Our results suggest that in melanoma maspin may act as a tumor inducer when confined in the nucleus, and as a tumor suppressor when present in the cytoplasm. The molecular mechanism(s) through which maspin becomes nuclear localized, including interactors and environmental conditions that could favor its translocation, and the specific biological functions associated with nuclear localization are still largely unknown.

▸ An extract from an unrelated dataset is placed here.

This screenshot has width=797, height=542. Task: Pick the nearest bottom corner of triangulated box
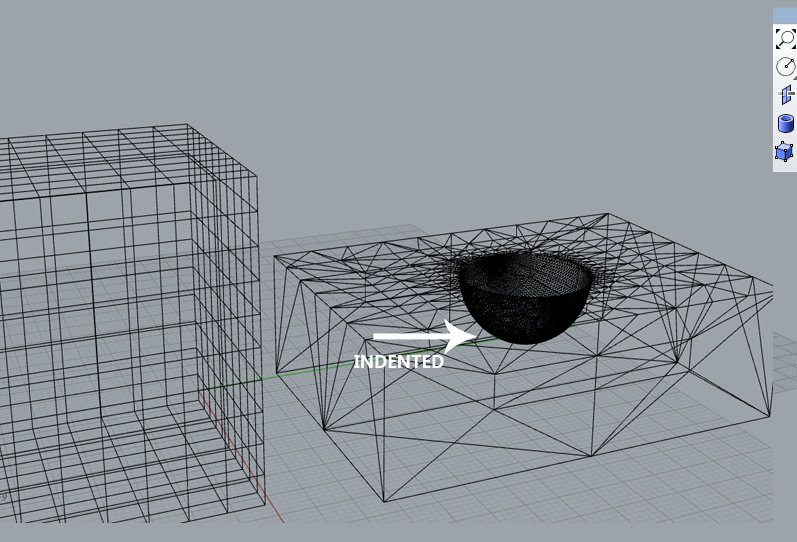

As maspin seems to participate to key biological processes of cancer progression, we believe that the mechanisms of maspin regulation and compartmentalization need to be further investigated. Our observations that nuclear maspin peaks in thick primary lesions compared with thin melanomas, and that is less abundant in the metastatic tissues, would suggest that the protein could be involved in early invasive steps of melanoma progression. In particular, we can speculate that this protein could be involved in regulating adhesion to extracellular matrix as well as influencing migratory potential, thus accounting for tumor cell propensity to metastatic spread. Other possible targets of maspin include the PTEN/AKT as well as the K-RAS/BRAF/MEK pathways, which are also controlling the molecular mechanisms responsible for melanoma cell proliferation and interaction with environment.

Maspin, which has a multitude of functions in cancer cell biology, being implicated in tumor cell adhesion, migration, invasiveness, apoptosis, and angiogenesis, would represent an ideal target for therapeutic intervention given the possibility of inhibiting melanoma cell metastatic potential while increasing their susceptibility to cytotoxic treatments.

In conclusion, determination of maspin immunoreactivity in primary melanomas would help in early assessment of tumor cell propensity to metastatic spread and could provide a target of intervention for limiting melanoma cell dissemination.